Living trusts have many advantages. Yet, many people inadvertently render them pointless by forgetting to fund them.
What are the advantages of a living trust?
Living trusts are also known as a revocable trust because you retain the right to make changes or revoke the trust altogether. They are a useful way of putting money aside in case of medical expenses. Property placed in them does not have to go through probate, and the details of your assets will not be made public on your death. While they do not provide the same protection level for your assets as an irrevocable trust, you may consider the flexibility makes up for that.

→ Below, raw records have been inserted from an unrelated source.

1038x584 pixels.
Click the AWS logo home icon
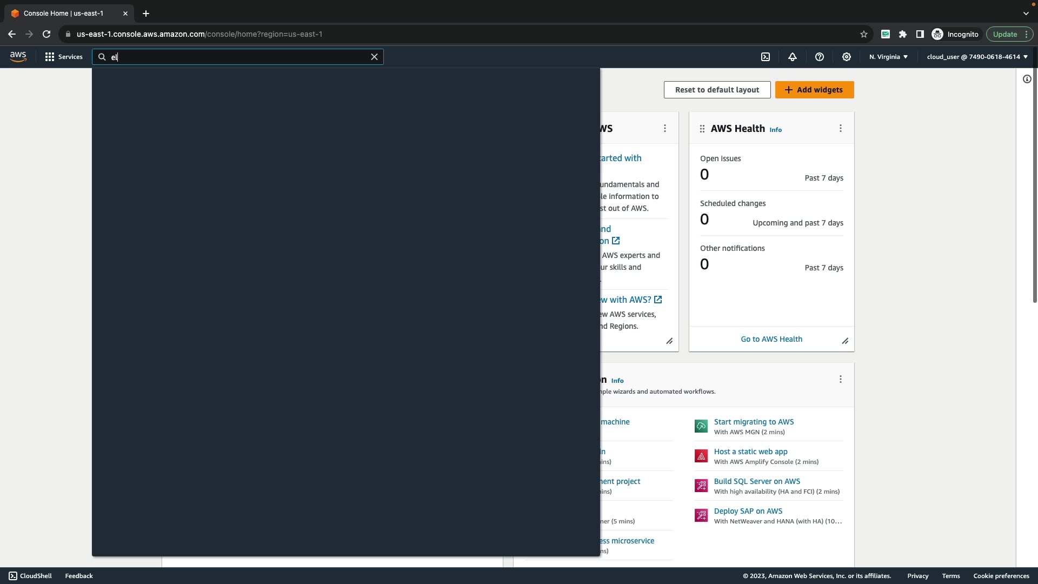point(18,57)
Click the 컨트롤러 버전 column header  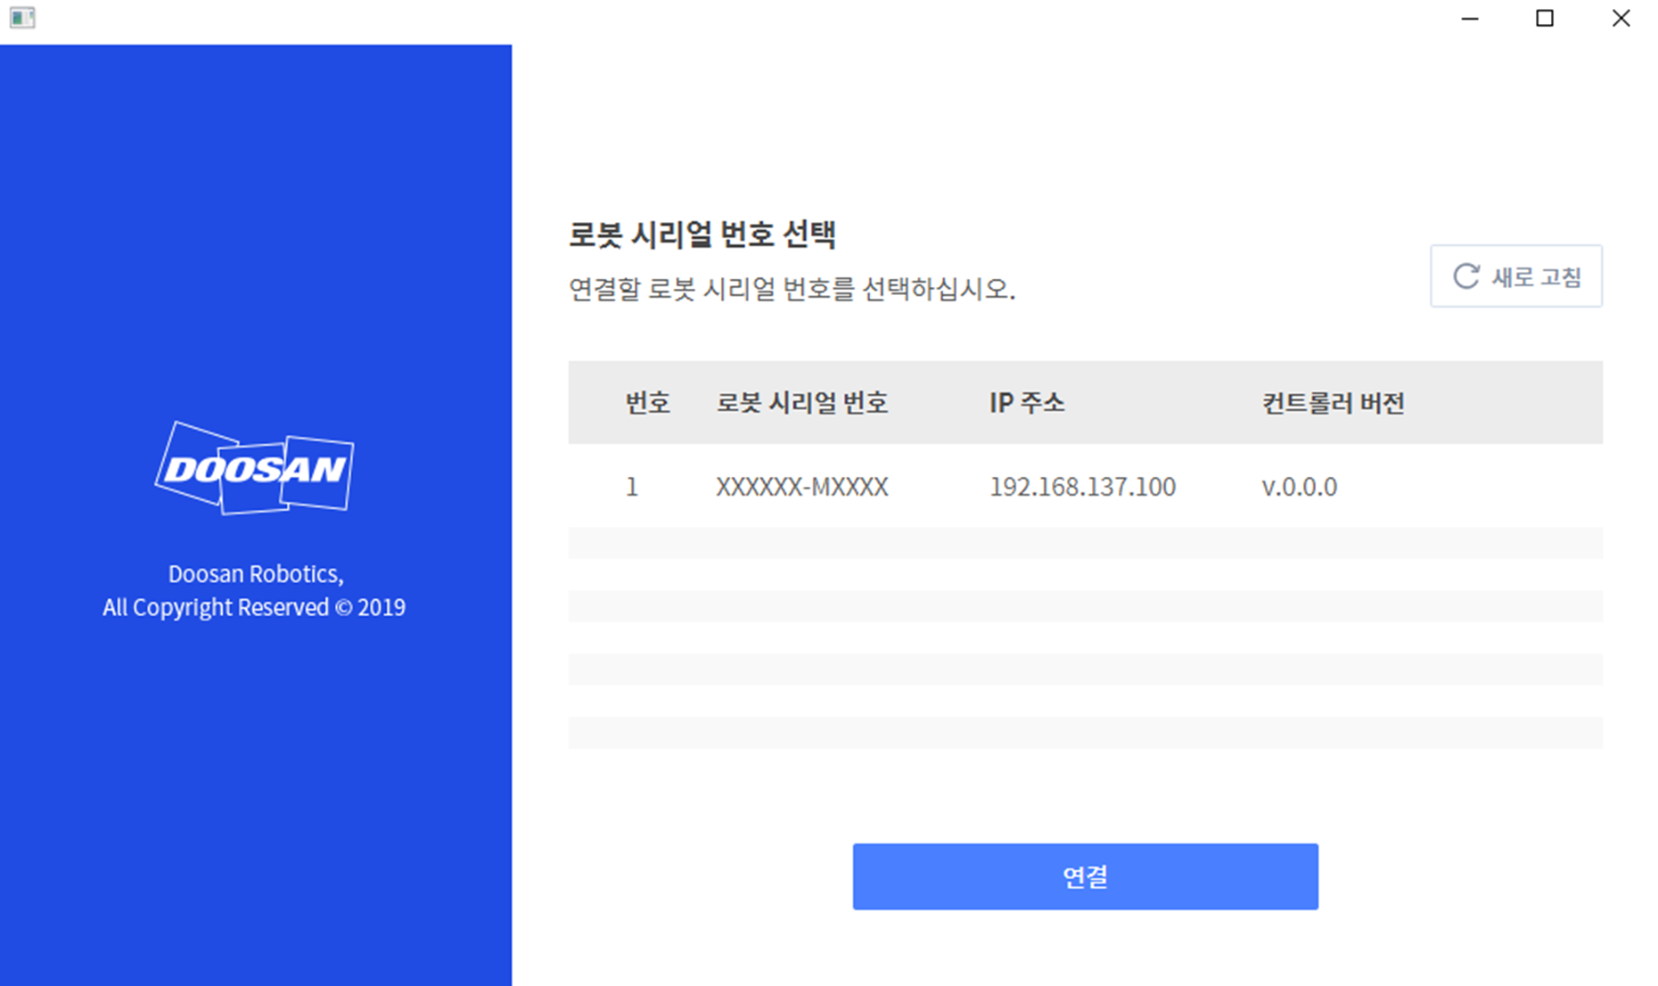tap(1334, 403)
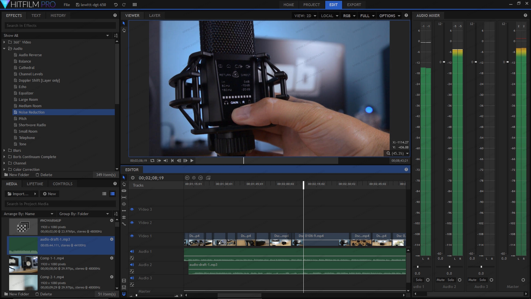
Task: Toggle timeline snapping magnet icon
Action: (x=124, y=294)
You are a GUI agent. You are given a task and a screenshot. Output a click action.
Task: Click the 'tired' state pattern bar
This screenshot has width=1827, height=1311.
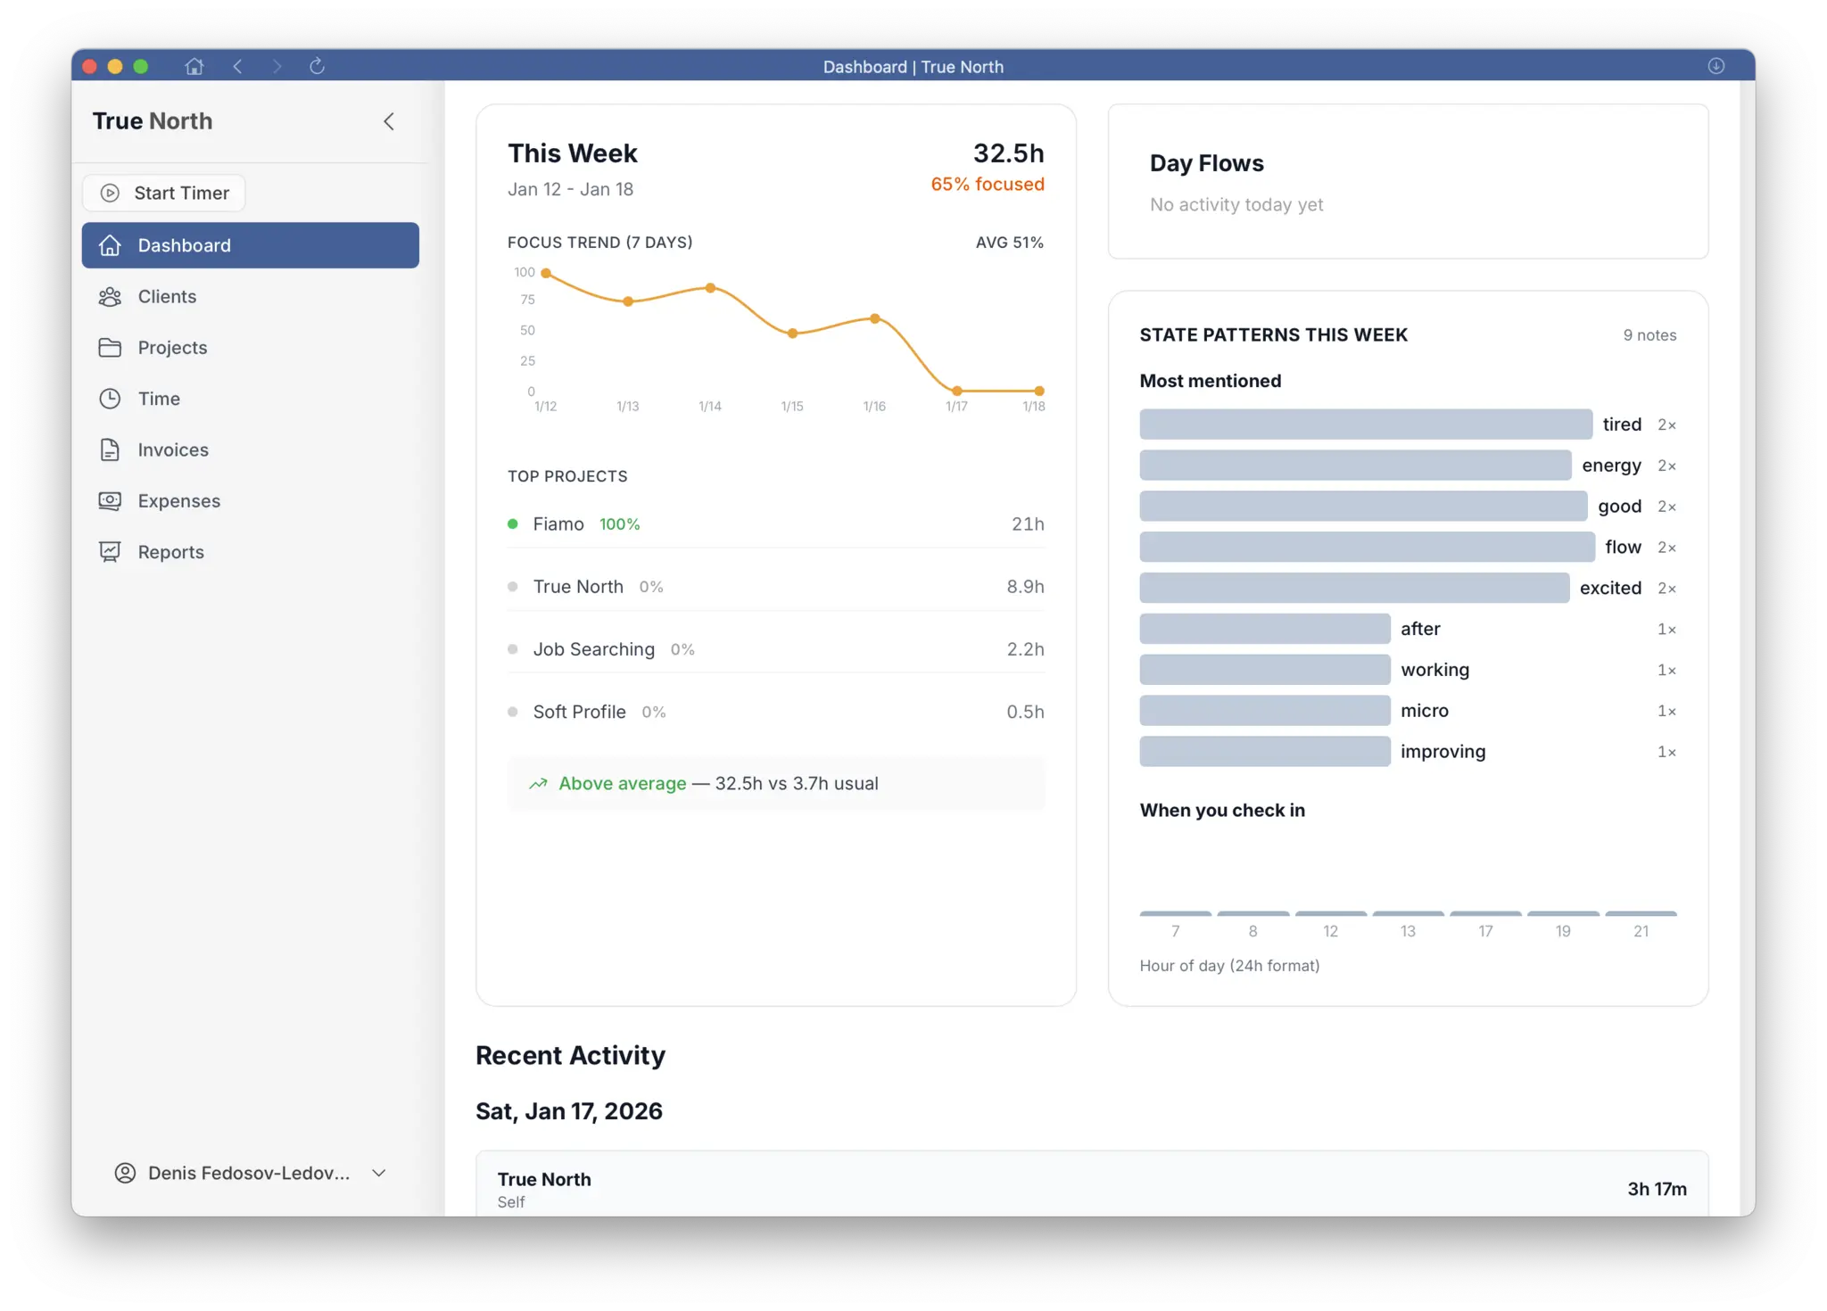pos(1365,425)
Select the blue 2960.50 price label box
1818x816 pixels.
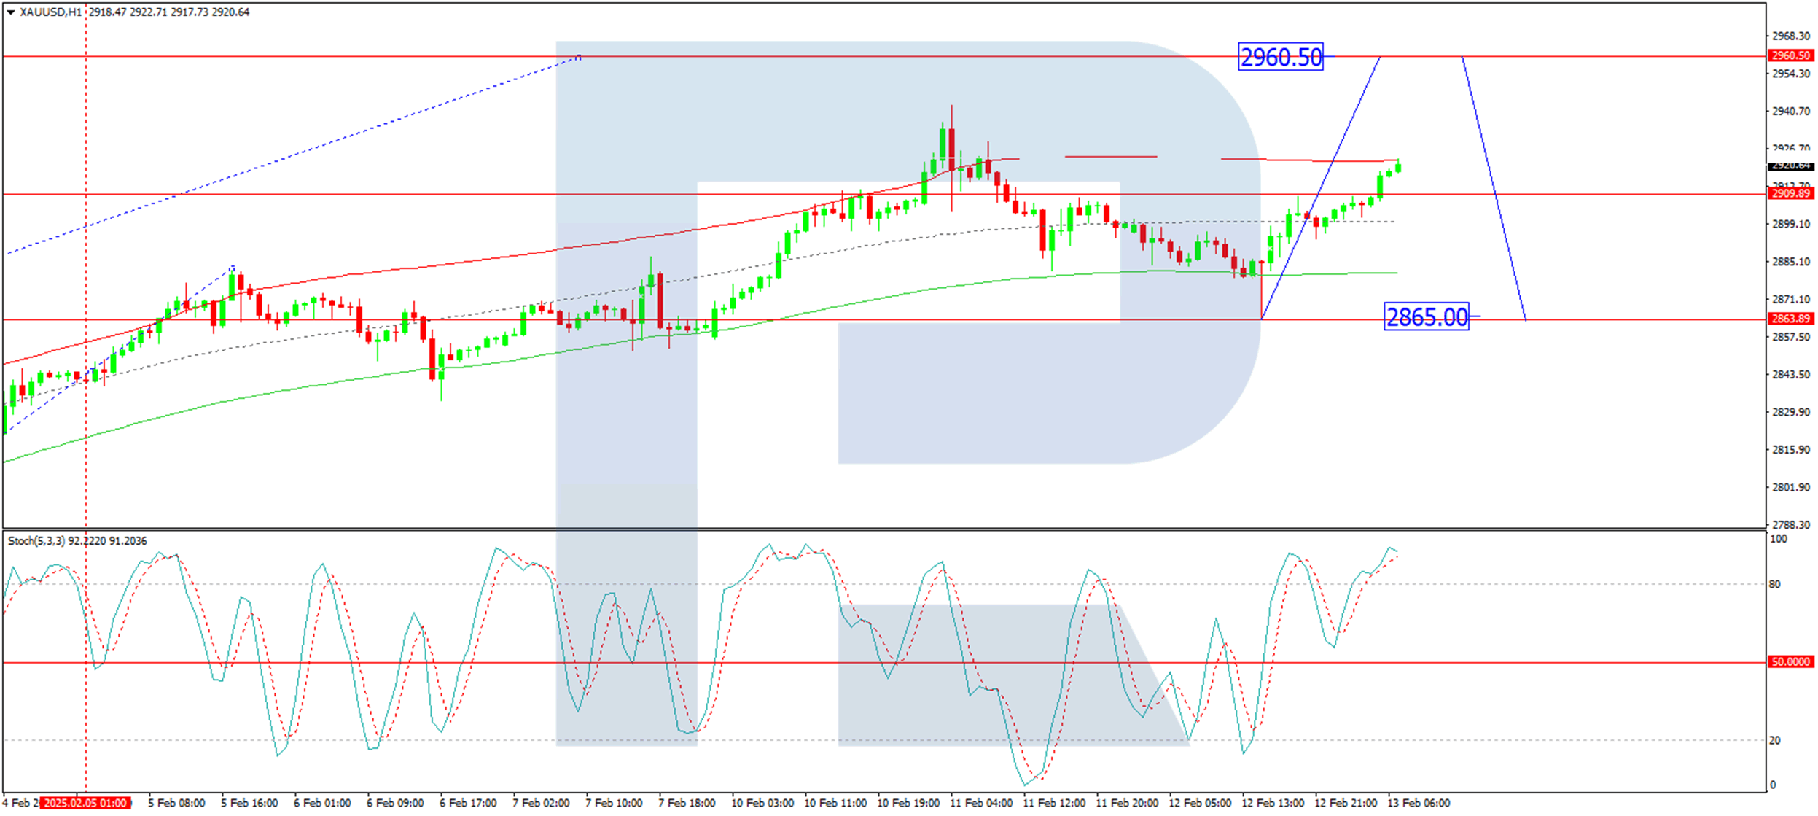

How do I fund a living trust?
To fund a living trust, you need to transfer assets into it. There are three ways of doing this. Which you use depends on the asset in question.
- Changing the beneficiary
You make the trust either the primary or secondary beneficiary. It works for the following assets:
- Life insurance
- Retirement accounts
- Health savings accounts
- Medical savings accounts
- Changing the title
Some assets have official titles. If this is the case, you need to change the titleholder from yourself to the trust. This could apply to:
- Stocks and bonds
- Bank accounts
- Non 401(k) retirement plans
- Assigning ownership
If there is no title to an asset, you must assign the ownership to the trust in the trust document. You might use this for the following assets:
- Intellectual rights
- Specific mineral rights
Accurate paperwork is essential when creating and funding your living trust. You should seek an attorney’s help to ensure you do everything in the correct legal manner.